*** Page extract
Move Darwin sigset and NSIG declarations into darwin.zig.  Remove
extraneous (?) sigaddset.  The C library sigaddset can reject some signals
being added, so need to defer to it.
The kernel ABI sigset_t is smaller than the glibc one.  Define the
right-sized sigset_t and fixup the sigaction() wrapper to leverage it.
The Sigaction wrapper here is not an ABI, so relax it (drop the "extern"
and the "restorer" fields), the existing `k_sigaction` is the ABI
sigaction struct.

Linux defines `sigset_t` with a c_ulong, so it can be 32-bit or 64-bit,
depending on the platform.  This can make a difference on big-endian
systems.

Patch up `ucontext_t` so that this change doesn't impact its layout.
AFAICT, its currently the glibc layout.
Unify the C library sigset_t and Linux native sigset_t and the accessor
operations.
******
■ Problem set:
1. From the commit message on signal sets, echo the part starting at "The Sigaction wrapper" and ending at "sigaction struct.".
2. In the commit message on signal sets, what type does Linux use to define `sigset_t`?
3. List every name the commit message on signal sets puts in backticks.
*** Recorded data
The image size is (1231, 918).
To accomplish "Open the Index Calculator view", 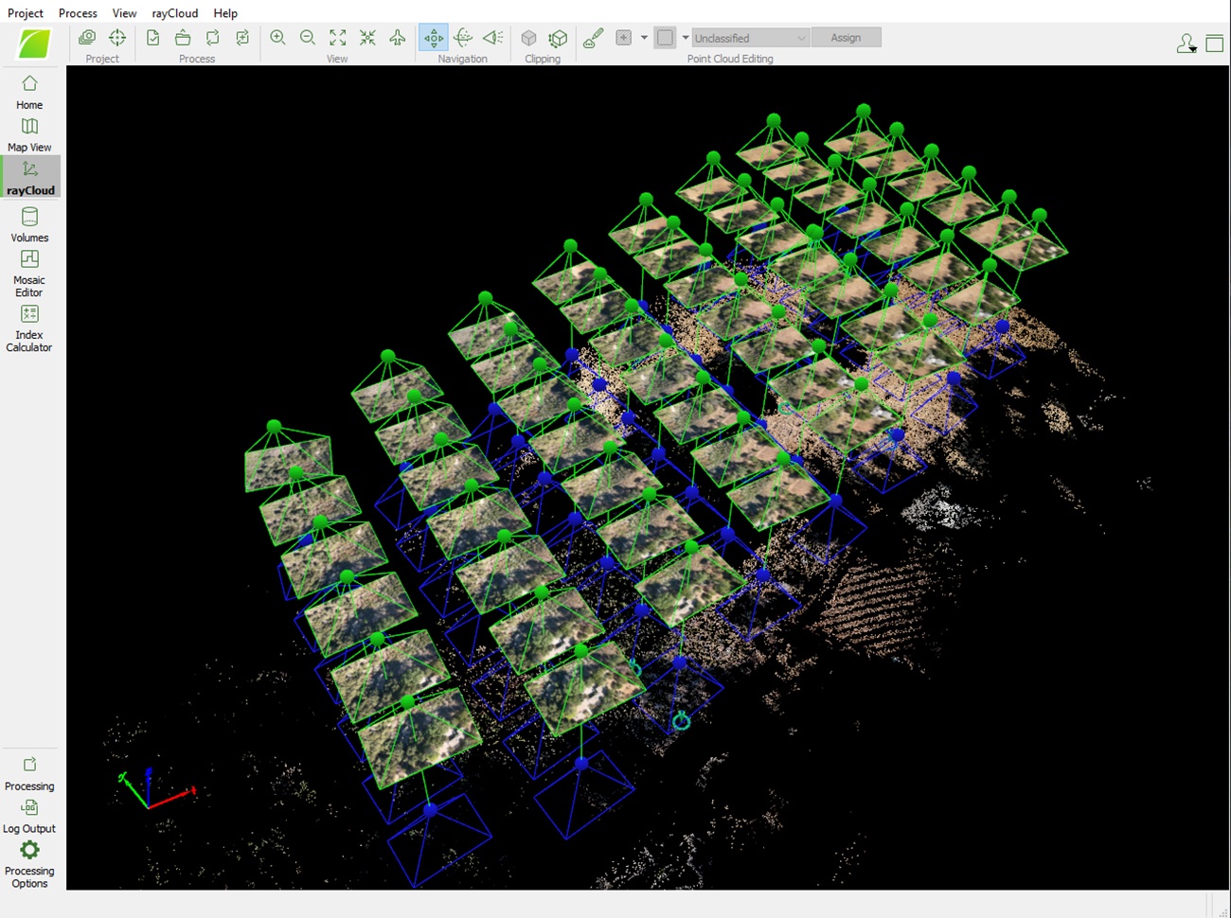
******
■ Answers to the problems:
1.
The Sigaction wrapper here is not an ABI, so relax it (drop the "extern"
and the "restorer" fields), the existing `k_sigaction` is the ABI
sigaction struct.

2. A c_ulong, so it can be 32-bit or 64-bit depending on the platform.

3.
`k_sigaction`
`sigset_t`
`ucontext_t`